「そのご命令は、お受けできかねます」

きっぱりとした口調で、イオタは目の前の女王補佐官にそう言った。
女王補佐官…女王の兄にもあたるゼータは、相変わらずの冷たいまなざしでイオタを見返すと、短く言った。
「…理由を聞こう」
「申し訳ありませんが、そのお言葉をそのまま返させていただきます」
対するイオタの表情は困惑気味だ。
「何故、私が、女王のフェアルーフ訪問ご同行の任を仰せつからなければならないのでしょう?
私は執事長であり、侍従でも護衛でもございません。
執事長の仕事を放棄してまで、何故私にその任が命ぜられたのでしょうか?」
「執事長の仕事は出立の日までに別のものを代理に立て引継ぎをしておけば問題はあるまい。

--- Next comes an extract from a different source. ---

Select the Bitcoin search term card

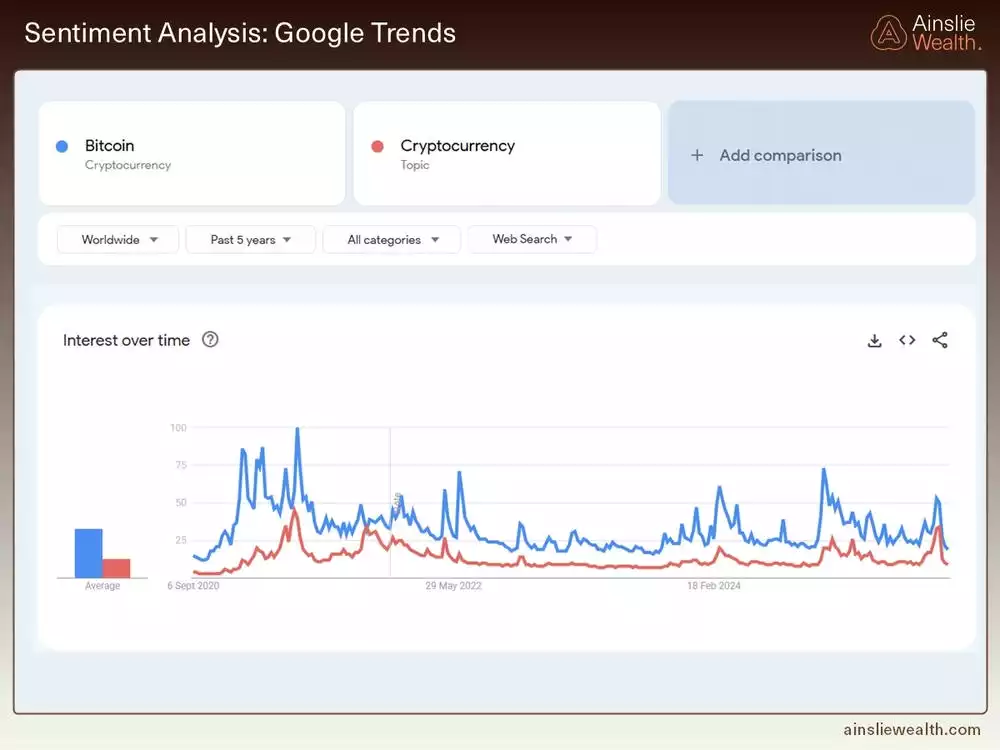(192, 152)
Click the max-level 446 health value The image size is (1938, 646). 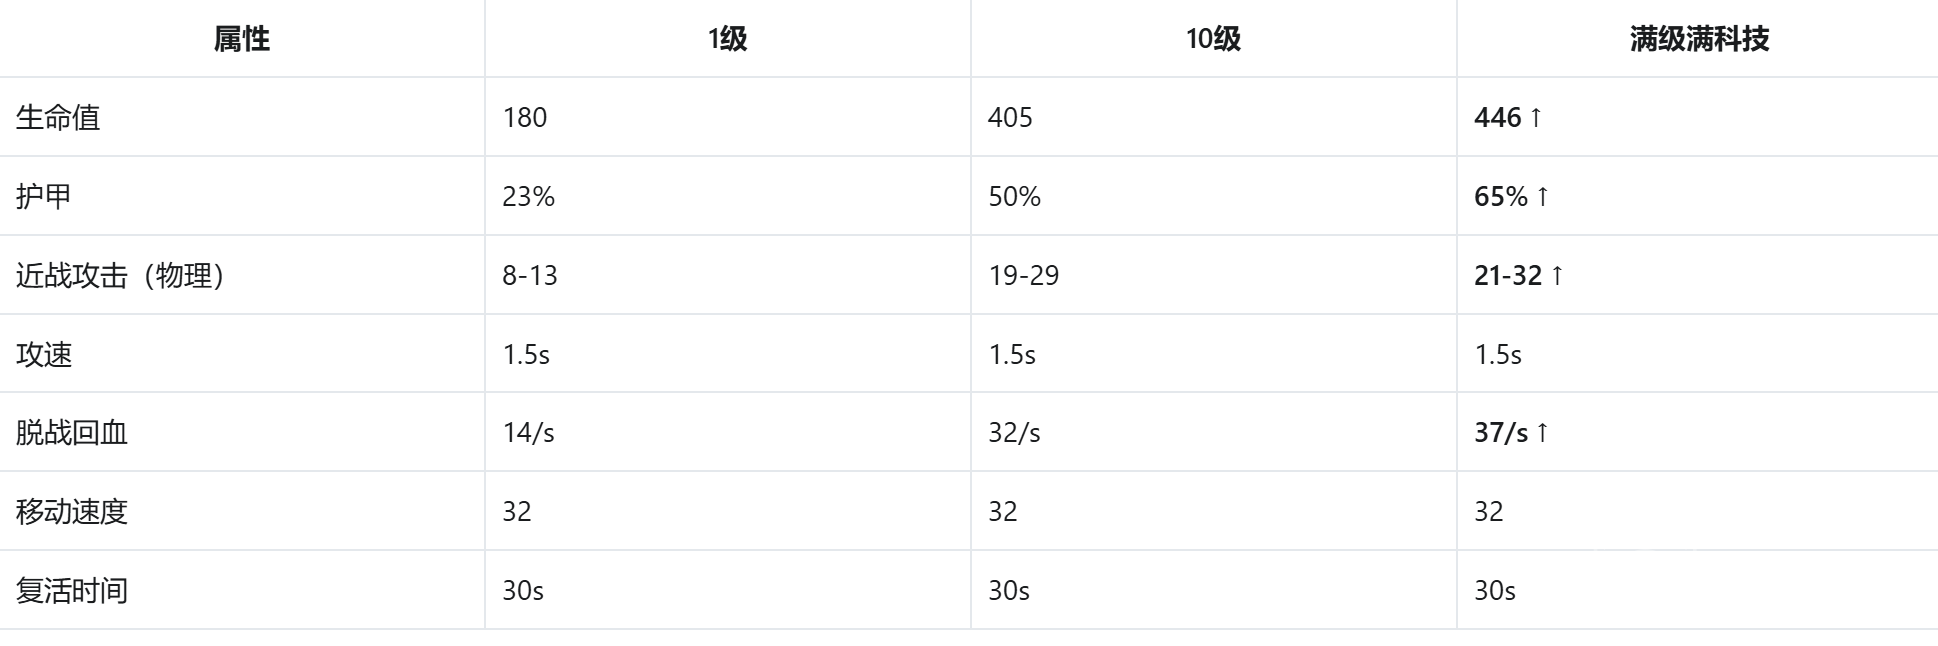click(1498, 118)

どうせ女王がいなければ仕事はあってないようなものだ」
「お答えになっておりません」
なおも冷静に言い放つゼータに、イオタは誤魔化されずに言い募った。
「何故、私が、女王同行の任を?」
ゼータは諦めたように嘆息して、顔を背けた。

「……去年、楽しかったのだそうだ」

「………は?」
思わず間の抜けた声を返すイオタ。
ゼータは渋い顔で、続けた。
「去年のフェアルーフでの新年祭が楽しかったから、今年はぜひイオタを連れて行きたい、連れて行けないのなら訪問しないと駄々をこねた」
「………っ……」
イオタの頬がわずかに染まる。
ゼータは再び、深くため息をついた。
「お前なら護衛としても適任だろう。面倒をかけるが、よろしく頼む」
「………ですが…」
なおも気の進まない様子のイオタに、ゼータは再び視線をやった。
「…てっきり二つ返事で了承するものと思っていたが」
「……えっ」
「何故、そこまで渋る?」
「それは………」
イオタは呟いたきり、黙り込んでしまった。

(大概、補佐官様も陛下には甘いんだよなあ)
心の中でそんなことを呟きながら、イオタは浮かない顔で廊下を歩いていた。

『何故、そこまで渋る?』
ゼータの言葉が蘇る。
イオタは唇を噛み締めた。

何故って、そんなの決まってる。

城の中だから、自制できるんだ。
外に出たら、どんなことになるか判らないじゃないか。

身分違いの想いに異様に寛容なこの国の風潮だとか。
自分を決して歓迎はしていないくせに、妹には甘い兄だとか。
危機感の薄すぎる色々なものに悪態をつきながら、イオタは廊下を歩く足を速めた。

もっとも、一番悪態をつきたいのは。
それでも、彼女の願いを断れない自分自身に、だったけれど。